The world is starting to see the truth about our star-studded princess. Nowhere in the world is New Zealand viewed as a third world country, but the Daily Mail UK has picked up on the truth – that poverty in New Zealand has reached new and unacceptable heights, and that our dear leader is not doing anything about it – contrary to her promises during her election campaign.

The surging cost of living has exposed inequalities in New Zealand at a time when the local economy is doing well. Growth rates are well above Australia’s and the OECD average.

The Kiwi economy is close to full employment, with unemployment rates at an 11-year low of 3.9 per cent.

And yet we have 22,000 more people on the dole than 2 years ago.

Figures from the Ministry of Social Development reveal the dark side of New Zealand’s have-and-have-not society.

This winter, 29,000 emergency housing grants were made – doubling last year’s tally – at a cost of NZ$41 million ($A38 million).

Hardship grants for food have also soared. More than half a million food grants were made in the three months to September, costing NZ$167 million ($A155 million), a figure that’s tripled over five years.

The poverty crisis had a crash-through moment this winter when the desperation of those seeking hardship grants was revealed.

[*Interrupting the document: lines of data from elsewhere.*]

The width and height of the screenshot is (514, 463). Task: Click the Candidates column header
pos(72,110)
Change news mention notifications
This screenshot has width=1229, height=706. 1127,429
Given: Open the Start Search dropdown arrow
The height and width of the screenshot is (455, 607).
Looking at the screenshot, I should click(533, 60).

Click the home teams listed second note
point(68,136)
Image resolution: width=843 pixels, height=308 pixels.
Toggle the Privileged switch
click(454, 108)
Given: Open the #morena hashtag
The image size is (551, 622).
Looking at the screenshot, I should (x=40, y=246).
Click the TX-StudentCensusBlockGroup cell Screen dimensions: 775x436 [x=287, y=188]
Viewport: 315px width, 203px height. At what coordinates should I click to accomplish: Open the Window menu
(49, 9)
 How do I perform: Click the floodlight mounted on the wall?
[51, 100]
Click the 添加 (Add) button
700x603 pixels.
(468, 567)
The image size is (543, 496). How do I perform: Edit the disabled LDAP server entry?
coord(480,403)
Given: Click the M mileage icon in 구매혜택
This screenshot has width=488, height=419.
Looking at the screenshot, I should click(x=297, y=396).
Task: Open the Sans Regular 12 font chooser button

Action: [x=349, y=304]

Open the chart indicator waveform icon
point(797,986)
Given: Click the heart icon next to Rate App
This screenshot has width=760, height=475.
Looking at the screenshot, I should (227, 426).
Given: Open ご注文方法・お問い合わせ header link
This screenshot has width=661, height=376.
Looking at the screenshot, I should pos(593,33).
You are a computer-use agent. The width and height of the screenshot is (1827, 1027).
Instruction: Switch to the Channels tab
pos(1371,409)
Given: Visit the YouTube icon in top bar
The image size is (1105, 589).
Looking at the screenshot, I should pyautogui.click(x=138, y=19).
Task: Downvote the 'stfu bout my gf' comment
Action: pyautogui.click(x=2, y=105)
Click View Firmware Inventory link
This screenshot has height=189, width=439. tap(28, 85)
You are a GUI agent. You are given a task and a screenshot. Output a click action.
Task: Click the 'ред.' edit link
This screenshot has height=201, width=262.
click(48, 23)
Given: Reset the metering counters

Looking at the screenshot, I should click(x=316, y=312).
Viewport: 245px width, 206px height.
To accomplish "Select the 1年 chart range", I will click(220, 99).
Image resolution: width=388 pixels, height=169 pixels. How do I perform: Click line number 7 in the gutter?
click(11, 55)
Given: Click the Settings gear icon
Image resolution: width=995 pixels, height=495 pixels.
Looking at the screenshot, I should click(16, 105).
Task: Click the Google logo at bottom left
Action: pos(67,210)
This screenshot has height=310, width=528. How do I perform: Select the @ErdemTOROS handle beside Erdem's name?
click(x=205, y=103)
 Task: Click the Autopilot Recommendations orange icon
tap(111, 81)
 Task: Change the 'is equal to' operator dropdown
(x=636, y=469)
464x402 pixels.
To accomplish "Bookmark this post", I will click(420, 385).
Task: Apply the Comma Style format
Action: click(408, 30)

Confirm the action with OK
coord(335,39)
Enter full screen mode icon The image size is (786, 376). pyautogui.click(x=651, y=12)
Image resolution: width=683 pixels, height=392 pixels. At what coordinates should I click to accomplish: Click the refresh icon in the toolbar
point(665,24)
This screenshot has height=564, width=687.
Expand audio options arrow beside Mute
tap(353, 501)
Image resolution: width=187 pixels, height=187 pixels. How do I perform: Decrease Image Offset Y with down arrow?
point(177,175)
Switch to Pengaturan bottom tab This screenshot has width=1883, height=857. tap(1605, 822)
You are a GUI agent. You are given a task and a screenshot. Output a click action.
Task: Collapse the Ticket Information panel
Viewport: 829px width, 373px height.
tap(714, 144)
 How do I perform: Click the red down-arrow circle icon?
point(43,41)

Advocacy group Auckland Action Against Poverty set up an open clinic in south Auckland – one of the country’s most impoverished areas – where people could apply for advocates to accompany them to visit social services when they apply for the discretionary hardship grant.
The public response floored both the volunteers and New Zealand.
Struggling families – sometimes with children in tow – would line up outside the office as early as 2am in the winter mornings, just to ensure they’d see a volunteer when the office opened at 9am, who could help them secure a hardship grant.
Grants are given when families don’t have enough money to eat or meet the basics.

Housing costs are to blame for a large part of it. Housing in New Zealand has become ridiculous. In a country larger than the UK, with less than 5 million people, we have a chronic housing shortage? How is this possible? And let’s not even ask about the government’s failed flagship policy, Kiwibuild. We should have 11,000 extra houses built by now.

The Public Service Association has identified three priorities for that surplus: public housing, hospitals and the implementation.

‘Too many New Zealanders are fighting to keep their heads above the water, and more of the status quo is not enough,’ Glenn Barclay, PSA national secretary said.

The government is yet to commit to raising benefit rates, despite commissioning a report that says it should.

An expert advisory group appointed by the government reported in May that it should raise benefits by up to 47 per cent.


Raising benefits is not the answer. All that will do is bankrupt the country. Getting all those extra people off the couch would be a good idea. Remember Shane Jones’s nephs? How much do you want to bet that they are still on the dole?

This article tells us nothing that we don’t already know. The only good thing about it is that the world is starting to see Jacinda for what she really is… someone who plays dress-ups, has pet projects, loves her overseas trips, but does all this while New Zealanders starve.

Maybe we are more like Venezuela than we ever realised.